Hermanos: cuando la sangre no es suficiente
¿Cuánto vale la relación con un hermano? En teoría, el vínculo fraternal debería ser de los más sólidos. En la práctica, como demuestran las confesiones anónimas recogidas, el odio irracional y las rencillas enquistadas son más comunes de lo que se admite. Un dato revelador: en televisión se anuncian empresas especializadas en mediar en herencias entre hermanos que «si se ven, se matan». Un negocio que, por el mero hecho de existir y tener presupuesto publicitario, sugiere que el problema es masivo.
El origen del desencuentro
No hace falta un motivo concreto. Uno de los testimonios describe una relación rota «sin razón aparente», simplemente porque el otro es percibido como arrogante, hipócrita y soberbio. Otro relato señala el abuso de poder del hermano mayor, que trata al pequeño como a un segundo padre ausente o lo menosprecia. Esta dinámica, según se argumenta, se repite «todos los días en miles de familias numerosas». La herencia es solo la puntilla.

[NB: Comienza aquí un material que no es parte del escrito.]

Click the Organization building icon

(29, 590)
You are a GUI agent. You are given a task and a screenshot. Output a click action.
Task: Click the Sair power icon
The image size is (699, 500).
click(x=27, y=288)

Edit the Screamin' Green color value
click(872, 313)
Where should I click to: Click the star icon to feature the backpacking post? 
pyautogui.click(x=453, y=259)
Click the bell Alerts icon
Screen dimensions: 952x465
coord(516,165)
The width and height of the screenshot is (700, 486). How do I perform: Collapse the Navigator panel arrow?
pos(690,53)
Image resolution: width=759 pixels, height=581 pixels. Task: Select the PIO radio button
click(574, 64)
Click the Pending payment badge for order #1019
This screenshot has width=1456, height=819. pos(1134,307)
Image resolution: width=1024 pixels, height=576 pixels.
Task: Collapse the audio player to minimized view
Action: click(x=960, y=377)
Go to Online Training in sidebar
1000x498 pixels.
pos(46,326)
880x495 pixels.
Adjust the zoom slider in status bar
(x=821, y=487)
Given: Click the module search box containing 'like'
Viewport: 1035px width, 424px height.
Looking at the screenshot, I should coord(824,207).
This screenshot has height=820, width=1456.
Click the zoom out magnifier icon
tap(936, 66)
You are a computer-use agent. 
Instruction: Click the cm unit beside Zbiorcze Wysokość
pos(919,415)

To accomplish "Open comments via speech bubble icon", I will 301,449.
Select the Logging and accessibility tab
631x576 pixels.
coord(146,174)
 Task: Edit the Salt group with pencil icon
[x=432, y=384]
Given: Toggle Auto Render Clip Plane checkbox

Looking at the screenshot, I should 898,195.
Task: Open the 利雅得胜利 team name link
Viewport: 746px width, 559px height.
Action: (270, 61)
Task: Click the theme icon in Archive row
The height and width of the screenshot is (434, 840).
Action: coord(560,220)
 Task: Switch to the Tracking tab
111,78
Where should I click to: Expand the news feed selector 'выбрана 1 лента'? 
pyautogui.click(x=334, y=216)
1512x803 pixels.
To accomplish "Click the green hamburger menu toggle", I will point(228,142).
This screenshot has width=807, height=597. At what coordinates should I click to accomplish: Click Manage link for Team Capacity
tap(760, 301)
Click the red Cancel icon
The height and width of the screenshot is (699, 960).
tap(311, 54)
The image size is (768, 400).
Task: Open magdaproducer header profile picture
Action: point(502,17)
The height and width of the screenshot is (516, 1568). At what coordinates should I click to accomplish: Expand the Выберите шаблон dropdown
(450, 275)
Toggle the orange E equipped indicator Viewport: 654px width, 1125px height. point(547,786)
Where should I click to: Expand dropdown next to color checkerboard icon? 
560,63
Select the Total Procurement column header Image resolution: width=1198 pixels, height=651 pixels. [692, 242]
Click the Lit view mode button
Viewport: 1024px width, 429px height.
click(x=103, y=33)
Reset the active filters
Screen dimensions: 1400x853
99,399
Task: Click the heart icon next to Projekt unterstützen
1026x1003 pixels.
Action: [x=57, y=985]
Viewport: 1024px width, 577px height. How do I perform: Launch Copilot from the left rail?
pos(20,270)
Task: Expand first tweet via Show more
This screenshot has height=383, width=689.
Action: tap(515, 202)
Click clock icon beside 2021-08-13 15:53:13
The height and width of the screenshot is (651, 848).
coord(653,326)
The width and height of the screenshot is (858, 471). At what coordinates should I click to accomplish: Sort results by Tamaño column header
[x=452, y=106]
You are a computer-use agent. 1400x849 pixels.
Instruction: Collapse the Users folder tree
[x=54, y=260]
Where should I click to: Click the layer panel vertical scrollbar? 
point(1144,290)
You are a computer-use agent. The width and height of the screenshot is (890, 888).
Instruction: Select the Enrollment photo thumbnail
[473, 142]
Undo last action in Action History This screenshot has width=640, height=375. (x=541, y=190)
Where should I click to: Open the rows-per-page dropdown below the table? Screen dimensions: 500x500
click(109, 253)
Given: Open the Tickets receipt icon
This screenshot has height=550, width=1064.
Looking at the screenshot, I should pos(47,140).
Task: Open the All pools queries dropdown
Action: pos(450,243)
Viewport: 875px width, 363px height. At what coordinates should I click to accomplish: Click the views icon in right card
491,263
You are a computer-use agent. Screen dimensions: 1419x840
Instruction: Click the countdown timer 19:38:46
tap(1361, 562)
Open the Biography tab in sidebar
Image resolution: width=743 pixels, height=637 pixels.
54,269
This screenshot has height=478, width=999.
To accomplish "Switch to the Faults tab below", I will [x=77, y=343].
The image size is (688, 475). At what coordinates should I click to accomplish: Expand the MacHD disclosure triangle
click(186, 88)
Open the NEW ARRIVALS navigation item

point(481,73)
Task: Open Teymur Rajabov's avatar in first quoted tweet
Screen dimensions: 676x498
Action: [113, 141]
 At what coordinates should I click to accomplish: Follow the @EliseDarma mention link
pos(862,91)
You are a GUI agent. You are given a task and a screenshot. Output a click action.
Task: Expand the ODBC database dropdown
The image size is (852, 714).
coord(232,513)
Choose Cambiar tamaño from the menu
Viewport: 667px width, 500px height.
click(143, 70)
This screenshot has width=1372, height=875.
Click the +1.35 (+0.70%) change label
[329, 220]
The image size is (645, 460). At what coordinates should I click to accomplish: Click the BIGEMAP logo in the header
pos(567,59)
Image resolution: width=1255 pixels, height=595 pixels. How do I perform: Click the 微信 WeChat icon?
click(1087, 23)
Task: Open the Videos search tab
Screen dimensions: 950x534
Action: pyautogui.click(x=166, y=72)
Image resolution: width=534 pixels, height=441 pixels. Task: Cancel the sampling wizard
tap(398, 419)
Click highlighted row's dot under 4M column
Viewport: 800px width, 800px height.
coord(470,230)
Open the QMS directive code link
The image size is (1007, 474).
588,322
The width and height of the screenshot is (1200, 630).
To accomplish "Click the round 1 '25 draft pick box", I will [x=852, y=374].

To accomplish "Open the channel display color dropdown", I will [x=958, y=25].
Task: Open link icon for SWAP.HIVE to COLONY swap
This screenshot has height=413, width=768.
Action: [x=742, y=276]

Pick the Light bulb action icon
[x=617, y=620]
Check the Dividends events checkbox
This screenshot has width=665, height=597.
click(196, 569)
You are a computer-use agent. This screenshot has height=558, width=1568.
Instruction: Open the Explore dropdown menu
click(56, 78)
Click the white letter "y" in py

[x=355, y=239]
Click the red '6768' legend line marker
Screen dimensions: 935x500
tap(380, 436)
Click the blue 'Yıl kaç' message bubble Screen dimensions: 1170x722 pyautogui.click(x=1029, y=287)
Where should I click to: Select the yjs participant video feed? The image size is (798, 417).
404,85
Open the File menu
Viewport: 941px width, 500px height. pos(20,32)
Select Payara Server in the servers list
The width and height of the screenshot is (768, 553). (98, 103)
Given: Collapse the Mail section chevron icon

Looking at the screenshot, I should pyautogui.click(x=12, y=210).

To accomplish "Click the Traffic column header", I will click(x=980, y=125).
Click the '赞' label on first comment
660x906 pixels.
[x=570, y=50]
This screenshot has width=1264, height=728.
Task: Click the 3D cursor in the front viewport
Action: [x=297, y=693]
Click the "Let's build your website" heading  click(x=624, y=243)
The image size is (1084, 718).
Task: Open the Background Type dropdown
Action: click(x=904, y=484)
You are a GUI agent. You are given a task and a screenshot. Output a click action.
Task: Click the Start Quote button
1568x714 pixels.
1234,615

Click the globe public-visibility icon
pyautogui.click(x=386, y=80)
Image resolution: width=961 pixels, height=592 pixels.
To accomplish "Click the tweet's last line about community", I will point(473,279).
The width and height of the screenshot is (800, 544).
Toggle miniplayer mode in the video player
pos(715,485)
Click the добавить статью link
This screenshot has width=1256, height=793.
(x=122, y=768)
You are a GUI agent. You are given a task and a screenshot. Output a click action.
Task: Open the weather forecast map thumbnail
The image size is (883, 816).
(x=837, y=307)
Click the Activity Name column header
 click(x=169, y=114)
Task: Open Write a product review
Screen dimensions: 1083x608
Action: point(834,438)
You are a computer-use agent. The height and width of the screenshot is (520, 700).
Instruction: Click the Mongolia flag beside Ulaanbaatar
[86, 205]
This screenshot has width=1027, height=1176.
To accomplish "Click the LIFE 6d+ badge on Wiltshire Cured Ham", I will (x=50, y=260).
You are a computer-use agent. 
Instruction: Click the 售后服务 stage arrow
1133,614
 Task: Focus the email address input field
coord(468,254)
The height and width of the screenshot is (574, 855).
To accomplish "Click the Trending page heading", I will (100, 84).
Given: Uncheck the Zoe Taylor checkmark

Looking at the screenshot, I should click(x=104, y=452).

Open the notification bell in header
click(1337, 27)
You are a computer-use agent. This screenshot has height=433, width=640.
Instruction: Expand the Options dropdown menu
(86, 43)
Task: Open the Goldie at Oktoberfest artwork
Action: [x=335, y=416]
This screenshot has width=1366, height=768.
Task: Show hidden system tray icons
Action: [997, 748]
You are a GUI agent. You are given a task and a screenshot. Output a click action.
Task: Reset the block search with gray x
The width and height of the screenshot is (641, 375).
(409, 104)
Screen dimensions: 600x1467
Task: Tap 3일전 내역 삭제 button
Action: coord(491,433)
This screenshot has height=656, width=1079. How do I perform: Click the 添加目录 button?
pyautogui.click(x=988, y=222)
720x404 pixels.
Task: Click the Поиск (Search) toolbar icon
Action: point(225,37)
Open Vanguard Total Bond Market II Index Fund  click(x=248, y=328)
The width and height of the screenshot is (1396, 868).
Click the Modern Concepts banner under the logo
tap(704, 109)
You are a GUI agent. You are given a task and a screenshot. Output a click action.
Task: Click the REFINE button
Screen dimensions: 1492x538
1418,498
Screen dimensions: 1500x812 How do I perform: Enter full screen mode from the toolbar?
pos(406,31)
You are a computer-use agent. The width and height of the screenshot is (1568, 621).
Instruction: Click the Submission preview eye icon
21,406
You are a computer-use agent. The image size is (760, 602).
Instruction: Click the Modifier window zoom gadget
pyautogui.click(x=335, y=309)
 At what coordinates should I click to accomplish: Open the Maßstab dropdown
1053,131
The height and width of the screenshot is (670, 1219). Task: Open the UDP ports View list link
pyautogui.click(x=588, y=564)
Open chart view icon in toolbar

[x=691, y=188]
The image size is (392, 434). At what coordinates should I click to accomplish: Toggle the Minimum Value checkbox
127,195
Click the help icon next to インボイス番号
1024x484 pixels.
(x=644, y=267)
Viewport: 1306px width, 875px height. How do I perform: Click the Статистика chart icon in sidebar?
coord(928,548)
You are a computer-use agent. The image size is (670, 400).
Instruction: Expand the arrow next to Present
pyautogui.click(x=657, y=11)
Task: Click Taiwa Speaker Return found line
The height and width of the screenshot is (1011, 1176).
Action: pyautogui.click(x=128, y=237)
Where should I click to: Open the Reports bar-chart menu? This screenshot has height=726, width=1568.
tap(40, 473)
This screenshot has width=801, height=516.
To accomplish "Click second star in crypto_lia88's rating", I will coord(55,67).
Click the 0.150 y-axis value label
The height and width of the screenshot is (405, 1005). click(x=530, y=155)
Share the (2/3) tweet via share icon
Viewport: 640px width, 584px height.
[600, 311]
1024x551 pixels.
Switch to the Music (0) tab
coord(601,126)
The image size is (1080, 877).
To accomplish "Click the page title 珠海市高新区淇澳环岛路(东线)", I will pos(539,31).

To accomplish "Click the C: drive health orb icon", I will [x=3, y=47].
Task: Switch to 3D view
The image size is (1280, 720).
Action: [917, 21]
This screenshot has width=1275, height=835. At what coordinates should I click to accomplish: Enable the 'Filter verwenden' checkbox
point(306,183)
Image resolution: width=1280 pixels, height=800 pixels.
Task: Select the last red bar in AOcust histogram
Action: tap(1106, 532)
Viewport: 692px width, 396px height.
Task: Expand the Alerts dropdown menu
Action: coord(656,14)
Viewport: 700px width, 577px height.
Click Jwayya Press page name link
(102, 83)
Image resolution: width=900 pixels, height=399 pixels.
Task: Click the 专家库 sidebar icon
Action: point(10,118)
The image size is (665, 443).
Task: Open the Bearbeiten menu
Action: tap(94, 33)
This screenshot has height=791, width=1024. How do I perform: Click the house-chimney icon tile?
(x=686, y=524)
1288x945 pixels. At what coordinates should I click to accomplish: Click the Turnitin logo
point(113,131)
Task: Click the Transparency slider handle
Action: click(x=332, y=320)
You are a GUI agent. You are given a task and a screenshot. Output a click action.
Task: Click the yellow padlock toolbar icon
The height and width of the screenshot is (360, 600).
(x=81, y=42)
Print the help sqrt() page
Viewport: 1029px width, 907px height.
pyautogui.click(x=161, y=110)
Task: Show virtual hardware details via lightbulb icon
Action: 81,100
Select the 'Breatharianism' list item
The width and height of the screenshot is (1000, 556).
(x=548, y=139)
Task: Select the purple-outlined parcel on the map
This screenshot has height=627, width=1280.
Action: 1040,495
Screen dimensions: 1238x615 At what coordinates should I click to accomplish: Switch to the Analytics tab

El negocio de la ruptura familiar
El anuncio televisivo de una compañía que ofrece servicios de mediación hereditaria no es una anécdota: confirma la existencia de un mercado. Cuando la relación está tan deteriorada que hace falta un tercero para repartir bienes, el vínculo fraternal ya no existe. Y no es un caso aislado: la recurrencia de estos servicios indica que hay demanda real, es decir, hay muchas familias donde los hermanos ni se hablan.
Para los que no tienen problemas de herencia, al menos les queda el consuelo de saber que su hermano es, simplemente, una mala persona.